* [Data excerpts]
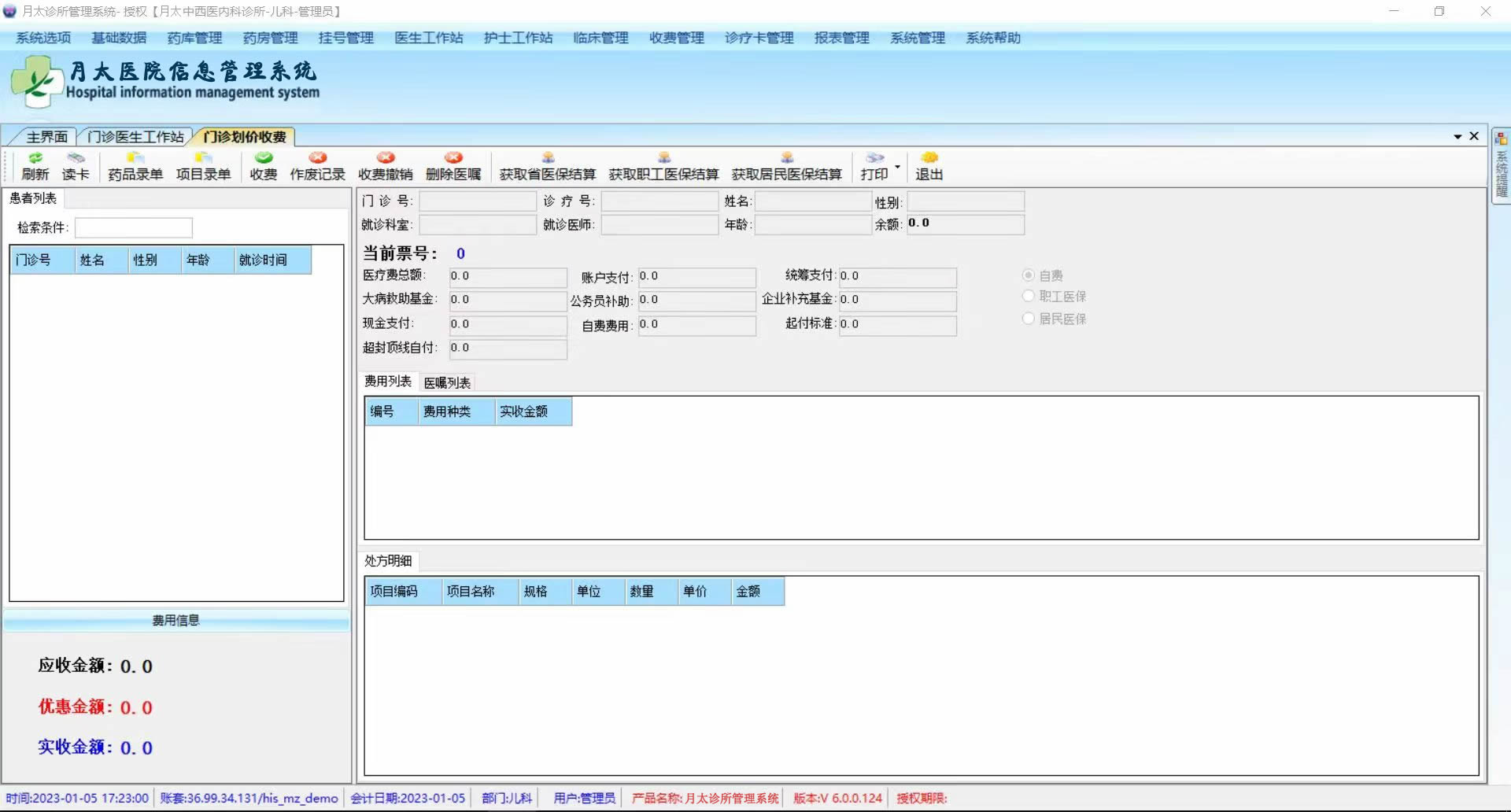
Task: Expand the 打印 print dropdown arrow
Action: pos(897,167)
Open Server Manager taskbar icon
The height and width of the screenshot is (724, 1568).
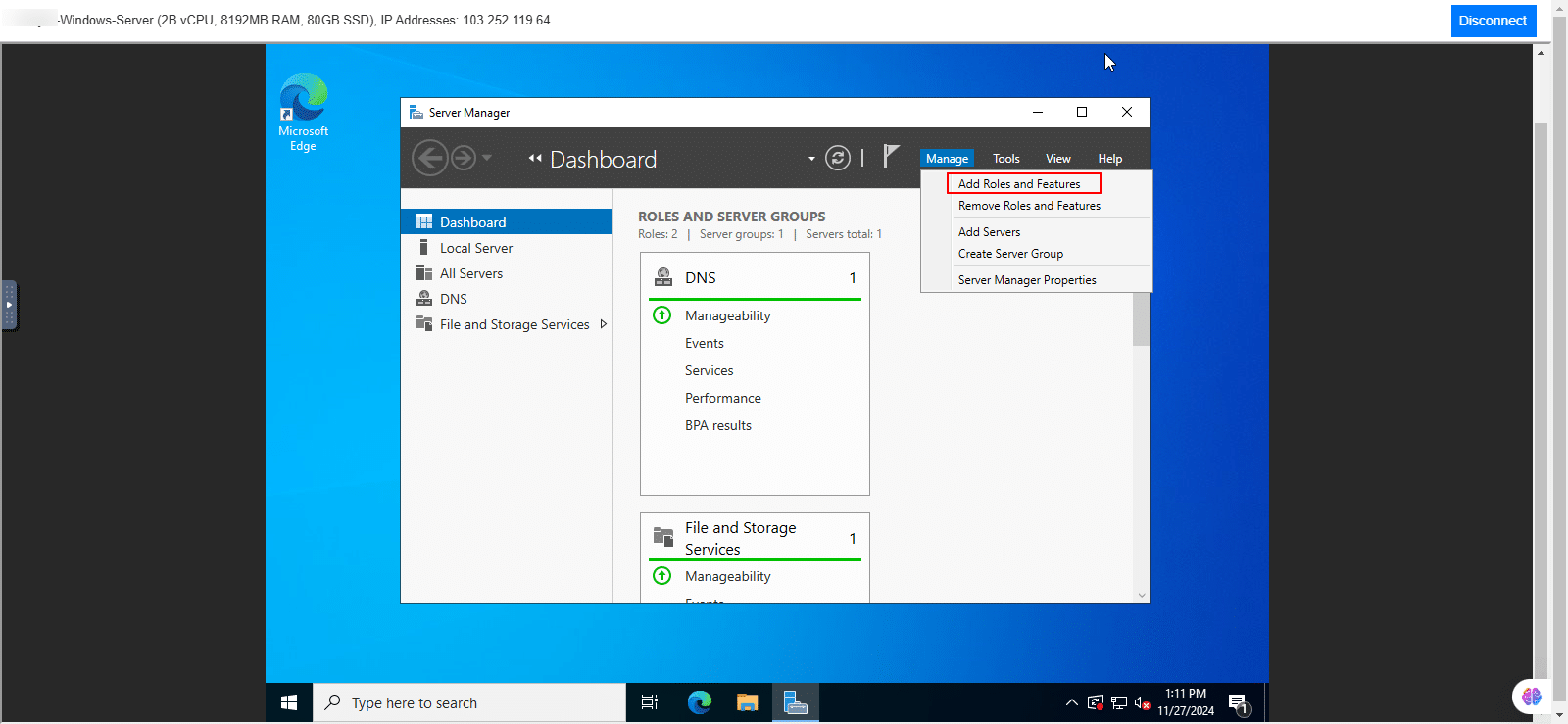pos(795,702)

* [Instructions to follow] Can you rewrite the items from the line holding "Open Server Manager taskbar icon" through the end of the items, both ends included, with "icon" changed to "button", everything else left as it is, and the pictures omitted?

* [Written solution]
Open Server Manager taskbar button
The height and width of the screenshot is (724, 1568).
pos(795,702)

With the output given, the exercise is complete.